Experts recommend that a partial migration should be a step in a broader migration plan, not a goal in itself.  “The approach introduces complexity and risk, especially if components that run in the cloud need to communicate with components that run on-premise” said CloudBees’ Wallgren. “Such approaches are best used sparingly as a transitional strategy.” Summed up Ahana’s Mih: “Just because it’s possible doesn’t mean you ought to do it.”

However, a hybrid strategy that takes advantage of what an organization already has as well as the unique capabilities of multiple clouds providers under a consistent control plane is “the authentic state-of-the-art today — not an inflexible and expensive cloud-only approach,” said Yellowbrick’s Kestelyn.

Separating the data layer from the applications and allowing database and data services to be scaled independently while using technologies like caching for acceleration is a good start, said Alex Miłowski, data platforms researcher and evangelist at Redis Labs Inc. “Over time you can evolve your applications to a set of services that coordinate with each other and, before you know it, you have a full-fledged microservices architecture,” he said.

Developers can also “wrap” legacy services in standardized APIs to enable other applications to talk to them consistently.
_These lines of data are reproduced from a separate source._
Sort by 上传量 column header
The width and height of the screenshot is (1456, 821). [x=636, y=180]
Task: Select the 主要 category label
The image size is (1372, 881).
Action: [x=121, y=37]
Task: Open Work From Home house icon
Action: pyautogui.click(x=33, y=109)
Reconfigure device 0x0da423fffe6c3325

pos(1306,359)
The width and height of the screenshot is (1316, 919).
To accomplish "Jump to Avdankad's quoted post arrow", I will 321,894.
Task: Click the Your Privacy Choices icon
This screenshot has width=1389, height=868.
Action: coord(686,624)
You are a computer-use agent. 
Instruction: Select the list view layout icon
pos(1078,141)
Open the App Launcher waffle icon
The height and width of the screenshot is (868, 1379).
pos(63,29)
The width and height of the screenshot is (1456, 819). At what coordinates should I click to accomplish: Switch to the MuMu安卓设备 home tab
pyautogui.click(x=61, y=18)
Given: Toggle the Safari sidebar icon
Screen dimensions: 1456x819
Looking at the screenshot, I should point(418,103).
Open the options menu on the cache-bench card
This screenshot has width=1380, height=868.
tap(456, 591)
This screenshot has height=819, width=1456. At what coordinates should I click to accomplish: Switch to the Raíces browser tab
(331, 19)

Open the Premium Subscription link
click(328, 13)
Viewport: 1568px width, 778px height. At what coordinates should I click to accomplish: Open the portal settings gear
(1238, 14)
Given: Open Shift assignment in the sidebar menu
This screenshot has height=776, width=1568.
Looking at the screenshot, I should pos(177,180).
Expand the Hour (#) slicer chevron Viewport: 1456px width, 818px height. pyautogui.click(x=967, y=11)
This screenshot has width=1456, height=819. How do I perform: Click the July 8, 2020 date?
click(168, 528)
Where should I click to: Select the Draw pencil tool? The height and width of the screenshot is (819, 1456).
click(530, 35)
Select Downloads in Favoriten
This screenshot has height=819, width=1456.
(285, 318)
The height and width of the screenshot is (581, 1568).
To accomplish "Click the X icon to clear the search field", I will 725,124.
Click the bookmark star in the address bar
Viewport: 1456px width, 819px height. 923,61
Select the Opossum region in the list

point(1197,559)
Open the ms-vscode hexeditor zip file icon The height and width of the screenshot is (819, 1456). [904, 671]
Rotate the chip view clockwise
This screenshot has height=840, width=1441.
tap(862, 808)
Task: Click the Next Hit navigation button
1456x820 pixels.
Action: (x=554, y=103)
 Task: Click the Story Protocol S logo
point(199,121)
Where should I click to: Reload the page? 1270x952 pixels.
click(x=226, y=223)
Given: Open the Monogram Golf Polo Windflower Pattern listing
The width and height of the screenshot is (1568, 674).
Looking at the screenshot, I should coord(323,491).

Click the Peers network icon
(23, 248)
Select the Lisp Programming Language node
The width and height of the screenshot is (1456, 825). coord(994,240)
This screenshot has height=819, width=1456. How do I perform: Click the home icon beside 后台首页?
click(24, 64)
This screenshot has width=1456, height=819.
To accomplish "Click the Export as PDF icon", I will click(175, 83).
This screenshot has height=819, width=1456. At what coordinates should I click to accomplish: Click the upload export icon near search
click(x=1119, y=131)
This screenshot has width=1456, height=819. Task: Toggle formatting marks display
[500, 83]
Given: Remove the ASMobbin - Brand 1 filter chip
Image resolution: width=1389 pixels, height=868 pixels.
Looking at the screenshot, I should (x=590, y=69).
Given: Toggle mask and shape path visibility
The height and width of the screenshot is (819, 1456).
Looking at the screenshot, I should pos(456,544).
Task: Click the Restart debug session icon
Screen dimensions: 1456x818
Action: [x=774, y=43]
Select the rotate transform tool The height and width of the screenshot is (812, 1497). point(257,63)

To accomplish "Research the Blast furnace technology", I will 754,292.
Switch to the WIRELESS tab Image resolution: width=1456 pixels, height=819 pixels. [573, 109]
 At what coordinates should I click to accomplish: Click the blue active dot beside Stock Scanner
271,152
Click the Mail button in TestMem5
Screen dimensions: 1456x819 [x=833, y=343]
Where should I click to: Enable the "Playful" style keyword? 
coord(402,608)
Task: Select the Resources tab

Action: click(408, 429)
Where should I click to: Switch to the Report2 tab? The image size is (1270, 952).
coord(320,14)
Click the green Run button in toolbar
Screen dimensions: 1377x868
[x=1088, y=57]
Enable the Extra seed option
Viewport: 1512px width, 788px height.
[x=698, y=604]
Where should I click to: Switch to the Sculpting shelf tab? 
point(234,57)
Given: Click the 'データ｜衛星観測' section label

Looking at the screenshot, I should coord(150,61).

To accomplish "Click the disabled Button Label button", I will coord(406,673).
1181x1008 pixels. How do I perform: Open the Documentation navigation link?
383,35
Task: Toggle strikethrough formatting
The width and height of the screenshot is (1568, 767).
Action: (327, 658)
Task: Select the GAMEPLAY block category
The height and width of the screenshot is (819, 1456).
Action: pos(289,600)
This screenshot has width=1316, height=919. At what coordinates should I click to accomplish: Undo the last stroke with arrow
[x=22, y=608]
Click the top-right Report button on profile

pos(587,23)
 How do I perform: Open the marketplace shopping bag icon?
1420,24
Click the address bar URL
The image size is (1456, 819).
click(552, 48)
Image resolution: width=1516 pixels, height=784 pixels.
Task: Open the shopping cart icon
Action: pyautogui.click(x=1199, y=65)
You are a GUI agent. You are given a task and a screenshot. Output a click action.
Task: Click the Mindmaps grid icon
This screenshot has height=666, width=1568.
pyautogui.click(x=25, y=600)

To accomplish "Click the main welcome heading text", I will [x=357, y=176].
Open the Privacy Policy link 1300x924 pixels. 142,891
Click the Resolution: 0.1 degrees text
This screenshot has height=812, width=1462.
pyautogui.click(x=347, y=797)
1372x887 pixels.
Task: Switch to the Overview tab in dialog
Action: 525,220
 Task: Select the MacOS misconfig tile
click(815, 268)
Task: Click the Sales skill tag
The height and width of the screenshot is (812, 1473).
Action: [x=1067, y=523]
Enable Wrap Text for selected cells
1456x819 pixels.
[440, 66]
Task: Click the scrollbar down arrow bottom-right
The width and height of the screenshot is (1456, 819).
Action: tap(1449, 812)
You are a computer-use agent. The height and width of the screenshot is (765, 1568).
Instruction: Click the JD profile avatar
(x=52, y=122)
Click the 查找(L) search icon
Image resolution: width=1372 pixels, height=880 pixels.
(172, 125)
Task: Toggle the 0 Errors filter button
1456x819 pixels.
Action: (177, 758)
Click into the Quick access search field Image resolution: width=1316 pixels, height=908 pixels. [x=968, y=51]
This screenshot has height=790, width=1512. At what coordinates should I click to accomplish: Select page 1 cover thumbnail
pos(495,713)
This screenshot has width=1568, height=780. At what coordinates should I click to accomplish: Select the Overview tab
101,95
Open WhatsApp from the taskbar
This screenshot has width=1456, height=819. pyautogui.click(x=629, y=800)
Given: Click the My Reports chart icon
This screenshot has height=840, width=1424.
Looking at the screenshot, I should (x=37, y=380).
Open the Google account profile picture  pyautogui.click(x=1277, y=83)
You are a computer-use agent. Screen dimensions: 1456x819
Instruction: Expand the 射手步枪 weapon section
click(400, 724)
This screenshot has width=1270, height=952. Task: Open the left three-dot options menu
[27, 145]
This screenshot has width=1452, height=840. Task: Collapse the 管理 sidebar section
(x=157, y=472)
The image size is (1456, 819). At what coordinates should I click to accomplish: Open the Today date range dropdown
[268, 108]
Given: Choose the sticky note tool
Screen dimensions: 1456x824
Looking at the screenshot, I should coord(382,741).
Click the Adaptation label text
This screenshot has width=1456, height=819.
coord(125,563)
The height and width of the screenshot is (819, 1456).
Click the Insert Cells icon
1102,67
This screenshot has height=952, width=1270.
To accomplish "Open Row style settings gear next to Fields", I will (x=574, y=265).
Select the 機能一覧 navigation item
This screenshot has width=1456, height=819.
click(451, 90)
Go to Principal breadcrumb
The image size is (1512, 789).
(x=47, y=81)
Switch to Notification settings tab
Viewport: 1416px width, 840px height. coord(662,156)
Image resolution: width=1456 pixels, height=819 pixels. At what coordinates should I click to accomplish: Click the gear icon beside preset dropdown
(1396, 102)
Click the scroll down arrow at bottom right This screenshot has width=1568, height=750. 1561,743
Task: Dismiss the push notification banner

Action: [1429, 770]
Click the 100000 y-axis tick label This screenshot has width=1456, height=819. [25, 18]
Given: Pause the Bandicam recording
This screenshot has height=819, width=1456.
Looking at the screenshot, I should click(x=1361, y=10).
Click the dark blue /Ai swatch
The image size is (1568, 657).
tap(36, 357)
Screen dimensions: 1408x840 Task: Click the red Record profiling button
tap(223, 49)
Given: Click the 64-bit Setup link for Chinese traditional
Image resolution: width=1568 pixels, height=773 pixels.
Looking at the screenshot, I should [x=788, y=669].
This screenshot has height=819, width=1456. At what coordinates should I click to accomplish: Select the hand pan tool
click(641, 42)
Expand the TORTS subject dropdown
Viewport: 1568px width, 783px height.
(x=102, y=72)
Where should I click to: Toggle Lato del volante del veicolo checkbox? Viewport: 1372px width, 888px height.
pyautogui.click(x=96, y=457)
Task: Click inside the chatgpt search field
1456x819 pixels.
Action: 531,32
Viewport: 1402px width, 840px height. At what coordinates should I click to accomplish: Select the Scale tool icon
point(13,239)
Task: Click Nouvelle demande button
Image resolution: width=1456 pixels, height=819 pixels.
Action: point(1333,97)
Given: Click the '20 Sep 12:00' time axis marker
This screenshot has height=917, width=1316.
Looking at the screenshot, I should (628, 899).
Eric Johnson, executive vice president of engineering at DevOps lifecycle management company GitLab Inc., recalled that one former employer that encapsulated a desktop software suite for making photo mosaics with an API set written in Python to enable it to communicate with microservices running in containers.

“It took a weekend of effort for two engineers because we had already made the upfront investment in testing, deploying and running cloud native applications,” he said. “We found cloud native technologies were extremely powerful, even under such unusual starting conditions.”

Rebuilding an application around microservices is more complicated and requires a thorough architectural review, said Colin Zima, head of Looker analytics and strategy at Google Cloud. “It’s a beautiful ideal, but for every perfect microservices-driven application, there are Rube Goldberg machines” that are probably better left alone, he said.

One thing everyone agrees is that being cloud native should never be a goal in and of itself. There’s nothing wrong with continuing to run purpose-built legacy applications that do what they’re supposed to do. The top reason to rebuild an application around cloud native principles are: “Does it make sense for the business?” said Gracely. “The fact that it’s cool technology should be reason No. 10,963.”

There’s also broad agreement the cloud native is as much a way of thinking as it is a development tactic. “It means doing things differently from the way legacy development would be done,” said Miniman.

Rice University’s Jelínková sees cloud native principles as flipping the traditional paradigm of building applications for the business. Traditional waterfall development is to “describe the business process, document it and code it,” she said. “In cloud, you’ve very thoughtful about not trying to change the process but adapting to the process as delivered. It’s not about building what the business wants but how we together consume innovative practices.”

That means discarding assumptions about control and trusting cloud providers to deliver the services, scalability and reliability that they promise. “When all of your infrastructure runs in the cloud, the provider isn’t your vendor,” Quinn said. “They’re your partner.”